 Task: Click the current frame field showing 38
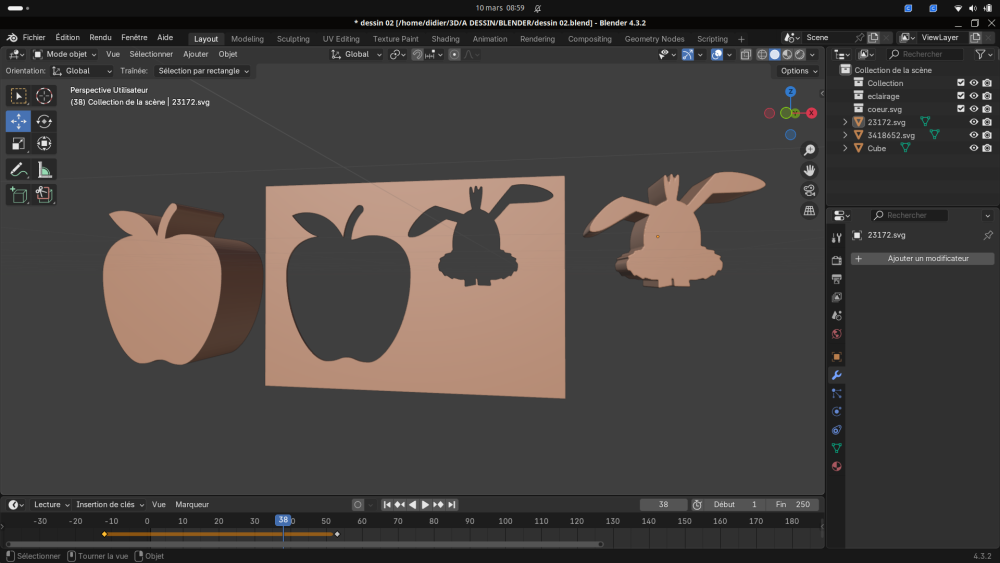coord(664,505)
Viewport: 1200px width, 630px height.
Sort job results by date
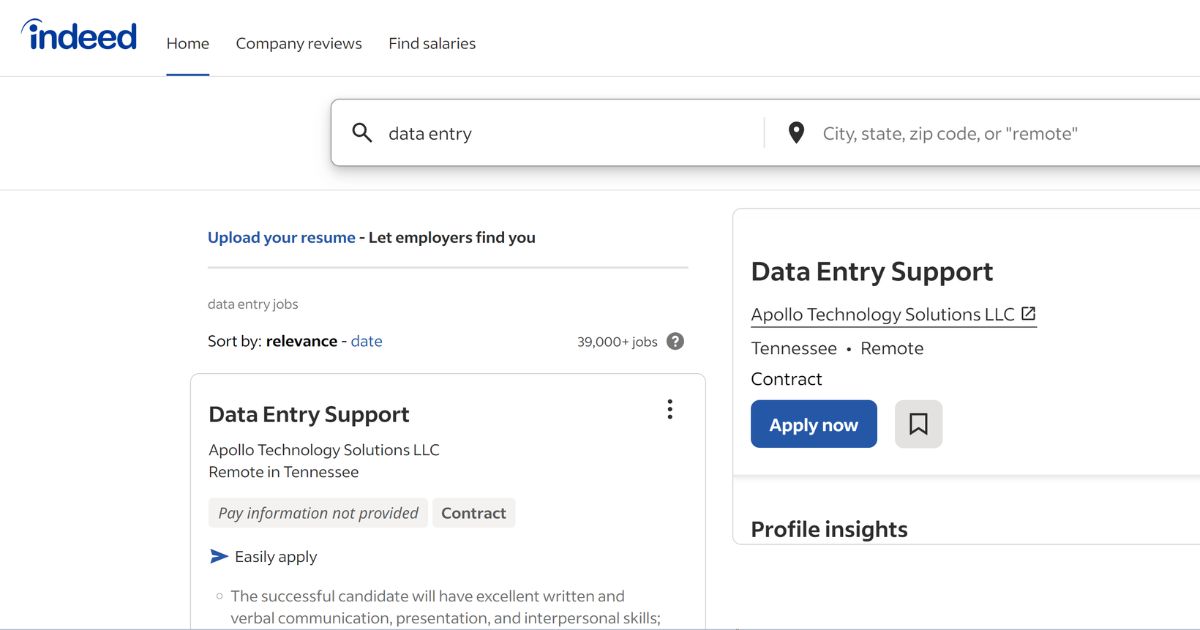[x=366, y=341]
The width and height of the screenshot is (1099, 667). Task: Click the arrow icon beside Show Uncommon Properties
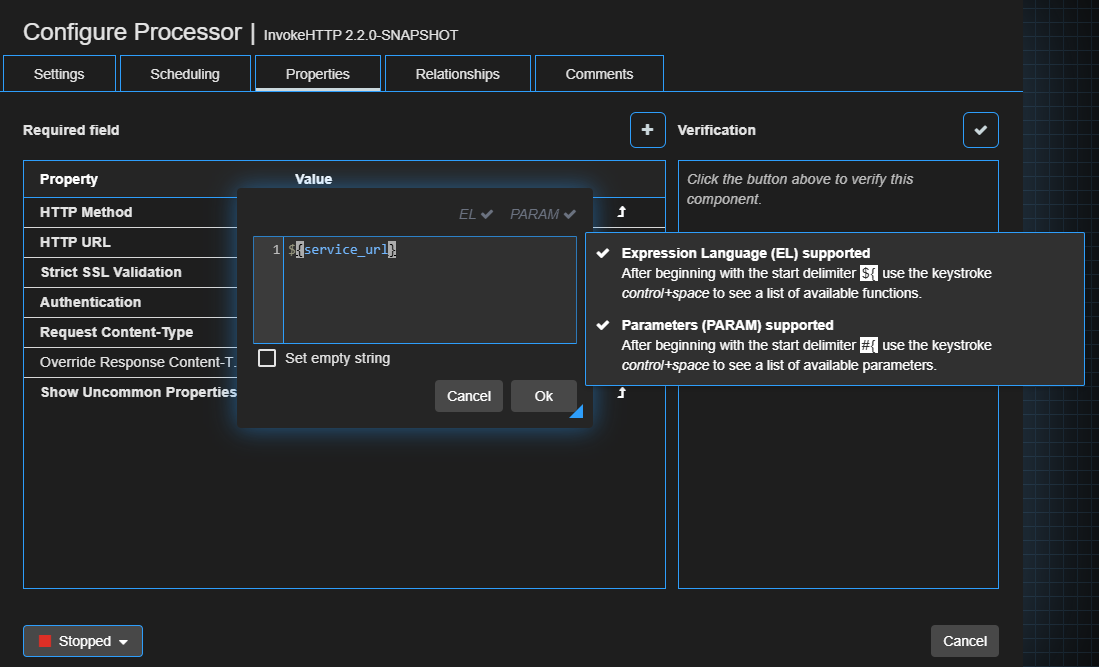click(622, 392)
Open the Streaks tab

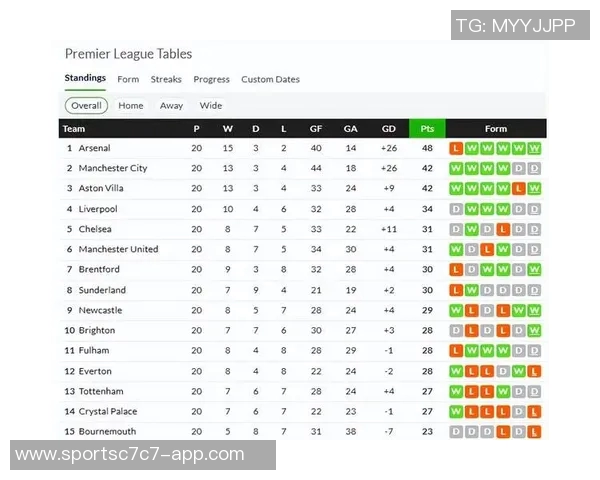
--------
*Your assignment*.
The expected result is every record above, word for word, with no pictures in it.

*Solution to this exercise*.
 Task: Click the current frame field showing 38
coord(664,505)
Viewport: 1200px width, 630px height.
Sort job results by date
[x=366, y=341]
The width and height of the screenshot is (1099, 667). Task: Click the arrow icon beside Show Uncommon Properties
click(622, 392)
Open the Streaks tab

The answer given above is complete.